All six members won the Democratic nomination in their districts. Pressley was again unopposed, as was Ocasio-Cortez, while Tlaib, Bush, and Bowman all garnered over 60% of the vote in their primaries. Omar faced significant opposition from establishment-oriented local officials in her district, most notably Minneapolis Mayor Jacob Frey. Omar had endorsed a challenger in Frey's 2021 reelection campaign. Despite the backlash, Omar won her primary by a 2.1% margin.

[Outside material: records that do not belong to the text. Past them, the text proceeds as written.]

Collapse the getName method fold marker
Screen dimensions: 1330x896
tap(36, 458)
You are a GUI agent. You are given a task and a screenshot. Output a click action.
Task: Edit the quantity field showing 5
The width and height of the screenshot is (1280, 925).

After Casar and Lee won their primaries, it was reported that they would join the Squad as well. Ramirez was identified in 2024 as a member of the Squad in campaigns by Justice Democrats and Progressive Democrats of America, and embraced the label.

=== 2024 election ===
Bowman lost the primary to George Latimer, becoming the first Squad member to lose their seat.

Bush became the second Squad member to be defeated, losing the primary to Wesley Bell.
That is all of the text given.